**SELECTED PASSAGE**.
##############################

# Making wine from juice buckets



## Cibb (Jun 20, 2017)

So I've ordered some juice buckets for this fall. Now my next question is how do I prepare them for fermentation when they arrive.

The place I ordered from says he simply sulfite waits a day and ferments as is no ph adjustment etc... is this common?

What are the common TA, PH numbers for reds vs whites?

I tried searching but haven't located a basic guide. Sorry for the noon question.


----------



## Julie (Jun 21, 2017)

It would depend on where you are buying the buckets. Some places do nothing while other places will adjust ph and add yeast to the bucket. If nothing has been done definitely check ph, take a hydrometer reading and add k-meta then wait 24 hours and add your yeast. PH should be 3.4 to 3.65 for reds and 3.1 to 3.45 for whites. Also, you should think about adding tannins as well.


----------



## Floandgary (Jun 21, 2017)

A few simple questions put to your supplier should set you on the right track. Many adjust and pre-inoculate, making the process very simple for the winemaker. However, just as many do nothing (other than maybe some sulfites to prevent wild things from happening) in response to consumer complaints of fermentations under way prior to delivery... As Julie said, if you get untreated juice, give it a good going over to see where you stand and feel free to customize your wine from the get-go!! There's a lot of good how-to/what-to info here and elsewhere. Don't be afraid to research. http://winemakersacademy.com/ Good luck and enjoy the results!


----------



## jburtner (Jun 21, 2017)

Here are two places that stock and ship frozen must pails. These are grapes run through a destemmer/crusher - put into a bucket, sealed, and frozen for storage. They ship frozen to your door in a box insulated with 2" styrofoam and the pail is wrapped in a heavy duty plastic bag. I have ordered from Brehm and they arrive in a couple days still mostly frozen and need to be completely defrosted (takes a day or two). If you want enough buckets they can ship in a freezer truck on pallets. The product from Brehm lists the ph, TA, brix on their site for each batch. Buckets may vary a bit but have all been within that range so re-measure when you have them all up to temp. You do any adjustments and additives. Almost like getting the grapes directly from the vineyard except they are frozen (which actually helps with extraction so...)...

##############################

**RECORD EXTRACTS**.
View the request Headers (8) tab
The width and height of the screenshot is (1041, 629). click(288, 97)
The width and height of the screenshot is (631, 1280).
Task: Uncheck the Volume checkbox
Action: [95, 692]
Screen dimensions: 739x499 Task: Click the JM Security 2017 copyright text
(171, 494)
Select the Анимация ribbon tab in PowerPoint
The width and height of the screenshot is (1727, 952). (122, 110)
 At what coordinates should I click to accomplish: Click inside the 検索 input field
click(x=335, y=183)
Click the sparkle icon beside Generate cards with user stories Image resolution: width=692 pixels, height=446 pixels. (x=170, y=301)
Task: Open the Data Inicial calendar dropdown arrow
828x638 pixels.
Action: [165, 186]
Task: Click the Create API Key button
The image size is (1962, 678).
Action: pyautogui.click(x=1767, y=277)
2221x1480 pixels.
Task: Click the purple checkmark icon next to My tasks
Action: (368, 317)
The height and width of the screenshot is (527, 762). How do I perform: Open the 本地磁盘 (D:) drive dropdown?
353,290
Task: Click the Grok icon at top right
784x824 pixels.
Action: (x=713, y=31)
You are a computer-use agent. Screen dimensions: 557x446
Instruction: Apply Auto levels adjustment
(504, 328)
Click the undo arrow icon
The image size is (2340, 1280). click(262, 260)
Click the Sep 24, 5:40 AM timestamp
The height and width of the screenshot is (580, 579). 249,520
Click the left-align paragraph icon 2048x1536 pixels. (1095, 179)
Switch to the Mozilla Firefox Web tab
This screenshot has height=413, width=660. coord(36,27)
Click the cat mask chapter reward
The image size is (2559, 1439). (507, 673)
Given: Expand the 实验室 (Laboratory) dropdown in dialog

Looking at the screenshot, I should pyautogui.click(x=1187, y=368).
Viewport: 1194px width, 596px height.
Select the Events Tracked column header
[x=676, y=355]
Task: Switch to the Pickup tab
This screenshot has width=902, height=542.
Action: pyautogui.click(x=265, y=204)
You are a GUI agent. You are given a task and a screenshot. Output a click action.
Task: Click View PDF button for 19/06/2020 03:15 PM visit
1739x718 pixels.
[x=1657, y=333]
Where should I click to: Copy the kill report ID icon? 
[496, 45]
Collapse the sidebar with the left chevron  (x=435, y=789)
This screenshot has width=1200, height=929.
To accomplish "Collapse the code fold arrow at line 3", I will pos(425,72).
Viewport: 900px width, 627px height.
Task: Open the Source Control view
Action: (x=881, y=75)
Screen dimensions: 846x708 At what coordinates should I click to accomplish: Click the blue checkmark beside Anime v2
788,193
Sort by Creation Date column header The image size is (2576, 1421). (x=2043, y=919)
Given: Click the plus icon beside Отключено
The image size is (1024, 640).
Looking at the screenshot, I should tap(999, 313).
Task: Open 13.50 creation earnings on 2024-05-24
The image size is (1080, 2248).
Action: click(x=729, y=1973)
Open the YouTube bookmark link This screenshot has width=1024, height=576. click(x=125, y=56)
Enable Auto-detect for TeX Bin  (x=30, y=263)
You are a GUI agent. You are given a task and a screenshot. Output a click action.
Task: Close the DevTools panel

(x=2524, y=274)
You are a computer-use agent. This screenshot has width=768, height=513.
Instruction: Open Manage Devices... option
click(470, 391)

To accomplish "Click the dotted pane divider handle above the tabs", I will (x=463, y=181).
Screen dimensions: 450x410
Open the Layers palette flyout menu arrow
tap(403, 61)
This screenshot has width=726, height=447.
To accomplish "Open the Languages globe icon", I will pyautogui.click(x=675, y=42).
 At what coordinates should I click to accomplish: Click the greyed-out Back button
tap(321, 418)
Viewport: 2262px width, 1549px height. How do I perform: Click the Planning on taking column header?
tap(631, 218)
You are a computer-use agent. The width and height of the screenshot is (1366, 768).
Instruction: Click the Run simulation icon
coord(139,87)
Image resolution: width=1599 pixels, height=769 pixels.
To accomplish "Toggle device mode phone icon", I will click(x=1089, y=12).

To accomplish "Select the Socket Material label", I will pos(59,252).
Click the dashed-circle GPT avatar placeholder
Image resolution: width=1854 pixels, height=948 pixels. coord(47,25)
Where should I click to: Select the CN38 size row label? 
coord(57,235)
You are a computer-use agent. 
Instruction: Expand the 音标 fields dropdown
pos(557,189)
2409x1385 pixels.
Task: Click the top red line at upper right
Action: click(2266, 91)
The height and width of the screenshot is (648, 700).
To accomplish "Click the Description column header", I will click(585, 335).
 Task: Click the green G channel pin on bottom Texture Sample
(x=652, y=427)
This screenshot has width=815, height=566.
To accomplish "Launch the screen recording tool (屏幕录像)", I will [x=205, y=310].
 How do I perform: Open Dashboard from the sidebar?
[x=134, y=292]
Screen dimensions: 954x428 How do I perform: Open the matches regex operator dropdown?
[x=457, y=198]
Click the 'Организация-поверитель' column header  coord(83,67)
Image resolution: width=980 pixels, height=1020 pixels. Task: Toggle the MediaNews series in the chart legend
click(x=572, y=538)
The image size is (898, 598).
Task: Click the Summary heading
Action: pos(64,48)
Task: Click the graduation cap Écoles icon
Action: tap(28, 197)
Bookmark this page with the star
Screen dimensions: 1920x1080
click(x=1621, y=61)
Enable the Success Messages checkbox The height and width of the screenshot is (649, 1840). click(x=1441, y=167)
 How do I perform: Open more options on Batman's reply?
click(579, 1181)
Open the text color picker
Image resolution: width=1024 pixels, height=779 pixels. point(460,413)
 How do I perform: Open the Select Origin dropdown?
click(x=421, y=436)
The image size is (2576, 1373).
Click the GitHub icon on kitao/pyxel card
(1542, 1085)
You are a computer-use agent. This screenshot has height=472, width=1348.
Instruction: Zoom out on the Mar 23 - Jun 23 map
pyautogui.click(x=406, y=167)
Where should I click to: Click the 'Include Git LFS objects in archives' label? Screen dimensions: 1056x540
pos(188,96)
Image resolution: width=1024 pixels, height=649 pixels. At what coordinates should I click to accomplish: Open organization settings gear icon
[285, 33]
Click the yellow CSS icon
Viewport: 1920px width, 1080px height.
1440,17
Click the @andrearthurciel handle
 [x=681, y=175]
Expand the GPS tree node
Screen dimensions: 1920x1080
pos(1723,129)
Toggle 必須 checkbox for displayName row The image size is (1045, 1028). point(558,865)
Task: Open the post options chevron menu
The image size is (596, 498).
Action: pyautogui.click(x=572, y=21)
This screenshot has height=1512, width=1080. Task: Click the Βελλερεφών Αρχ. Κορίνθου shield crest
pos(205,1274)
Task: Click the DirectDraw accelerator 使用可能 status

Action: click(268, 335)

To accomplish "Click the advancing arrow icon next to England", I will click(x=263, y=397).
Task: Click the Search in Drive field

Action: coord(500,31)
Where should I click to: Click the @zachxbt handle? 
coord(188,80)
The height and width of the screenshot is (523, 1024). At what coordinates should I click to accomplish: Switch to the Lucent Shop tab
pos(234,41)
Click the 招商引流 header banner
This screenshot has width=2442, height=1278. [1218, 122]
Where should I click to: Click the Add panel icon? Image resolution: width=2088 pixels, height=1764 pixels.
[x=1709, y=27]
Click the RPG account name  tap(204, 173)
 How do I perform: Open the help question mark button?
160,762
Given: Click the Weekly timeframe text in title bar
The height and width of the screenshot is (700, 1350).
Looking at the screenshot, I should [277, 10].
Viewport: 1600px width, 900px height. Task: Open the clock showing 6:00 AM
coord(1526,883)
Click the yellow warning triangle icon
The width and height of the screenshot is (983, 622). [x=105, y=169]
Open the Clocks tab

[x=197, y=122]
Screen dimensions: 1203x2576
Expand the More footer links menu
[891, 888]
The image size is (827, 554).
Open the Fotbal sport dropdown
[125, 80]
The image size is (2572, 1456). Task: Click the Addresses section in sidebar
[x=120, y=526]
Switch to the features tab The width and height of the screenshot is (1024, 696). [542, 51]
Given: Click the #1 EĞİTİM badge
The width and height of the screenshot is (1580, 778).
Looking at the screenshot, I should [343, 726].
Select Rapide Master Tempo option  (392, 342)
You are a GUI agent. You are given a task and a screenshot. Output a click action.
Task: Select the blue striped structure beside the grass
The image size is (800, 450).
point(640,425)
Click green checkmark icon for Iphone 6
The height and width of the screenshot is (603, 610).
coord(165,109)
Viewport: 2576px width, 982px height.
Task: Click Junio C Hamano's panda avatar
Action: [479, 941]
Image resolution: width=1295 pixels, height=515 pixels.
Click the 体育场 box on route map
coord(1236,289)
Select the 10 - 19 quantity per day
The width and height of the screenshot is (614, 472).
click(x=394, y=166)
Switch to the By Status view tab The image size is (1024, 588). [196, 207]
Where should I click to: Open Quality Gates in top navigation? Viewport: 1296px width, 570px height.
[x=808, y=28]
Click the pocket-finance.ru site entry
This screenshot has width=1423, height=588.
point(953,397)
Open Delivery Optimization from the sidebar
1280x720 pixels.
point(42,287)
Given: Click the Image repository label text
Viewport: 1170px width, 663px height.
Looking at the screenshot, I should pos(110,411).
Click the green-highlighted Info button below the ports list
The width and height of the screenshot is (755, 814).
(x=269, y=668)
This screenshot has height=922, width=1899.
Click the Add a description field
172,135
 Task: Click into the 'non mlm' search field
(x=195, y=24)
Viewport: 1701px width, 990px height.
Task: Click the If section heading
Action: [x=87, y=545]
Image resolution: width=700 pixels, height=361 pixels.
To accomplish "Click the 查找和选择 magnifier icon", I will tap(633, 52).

##############################

Rewrite the juice-bucket thread between "The place I" and "tannins as well.", inclusive, with "hydrometer" changed to "refractometer". The rows can be left aside.

**EXERCISE RESPONSE**.
The place I ordered from says he simply sulfite waits a day and ferments as is no ph adjustment etc... is this common?

What are the common TA, PH numbers for reds vs whites?

I tried searching but haven't located a basic guide. Sorry for the noon question.


----------



## Julie (Jun 21, 2017)

It would depend on where you are buying the buckets. Some places do nothing while other places will adjust ph and add yeast to the bucket. If nothing has been done definitely check ph, take a refractometer reading and add k-meta then wait 24 hours and add your yeast. PH should be 3.4 to 3.65 for reds and 3.1 to 3.45 for whites. Also, you should think about adding tannins as well.